Monday, 18 April 2011

How Do I Help? - Part 2

So your friend's baby is now coming home. What a lot of people don't realise is, that just because a baby is discharged, it doesn't mean they are fixed. The journey from premature birth is not a linear one, its not like recovering from an operation or short term illness, so your friend may still have a lot on her mind, and a lot to do. The first weeks are undeniably difficult, as the baby (and family) make the adjustment from patient to family member.

In the first couple of weeks contact by text message or email is better than phone or calling in, the new mum and dad can then contact you when its convenient. By all means make it known you are there for them, and available to help, but don't be suprised and much less, offended if you don't hear from them immediately.

If you are invited to visit the baby here are some important things to remember.

Hygeine and handwashing - the new parents have probably been given a list of care instructions, and one of the biggies is making sure that everyone washes their hands before touching or handling the baby. If you can pre empt this and do it without being asked, that makes life so much easier. If you are a smoker, make sure you don't have a cigarette for at least 2 hours before seeing the baby, and don't wear clothes that have been around cigarette smoke. It's really important. Those little particles of smoke can irritate tiny lungs.
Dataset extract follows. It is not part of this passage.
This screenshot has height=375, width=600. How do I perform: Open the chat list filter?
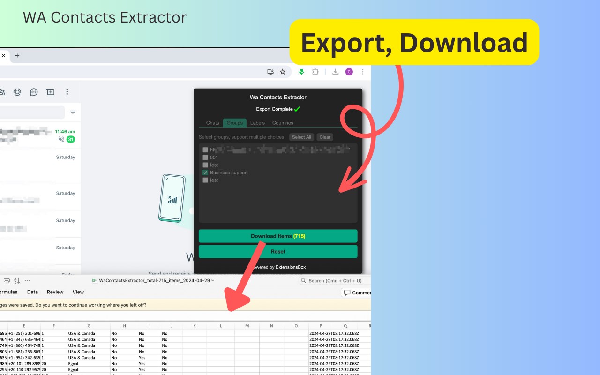coord(73,113)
Colds and bugs - It's really important, but that little sniffle, or that bug you had a week ago, can really knock a premature baby for six. So make sure you are well and truly "bug free" and that goes for your household too. Your child may have a bug that you are immune to, so make sure that you and your family are in good health before seeing the new baby.

A listening ear - especially after the first two weeks, the new mum and dad might be feeling quite isolated. Often it is encouraged that premature babies are kept away from social situations, like baby groups, particularly in the winter months. The new parents may be feeling lonely and isolated. Invite them for a walk, or pop around with a cake or even a picnic lunch. You don't need to be a counsellor or expert, but just be there and ready to listen.
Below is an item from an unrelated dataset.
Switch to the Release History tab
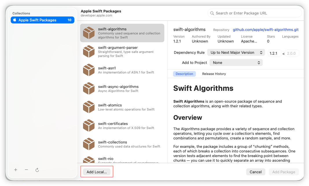click(214, 74)
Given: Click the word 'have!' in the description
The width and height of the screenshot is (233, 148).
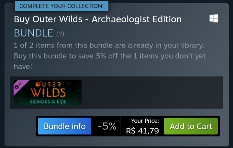Looking at the screenshot, I should point(23,67).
Offer to help - you could take older children to soft play or the park, you could offer to cook a meal or two, or do some shopping, or a little bit of housework. A new baby can be all encompassing, especially if there are appointments and medical needs to attend to as well.

I do think the greatest gift you can give to a new mum (and dad) is time. I am sure an outfit for the baby, or soft toy, or a gift for mum would be greatly appreciated, but an hour spent chatting, or out for a walk is the kind of gift that money just can't buy.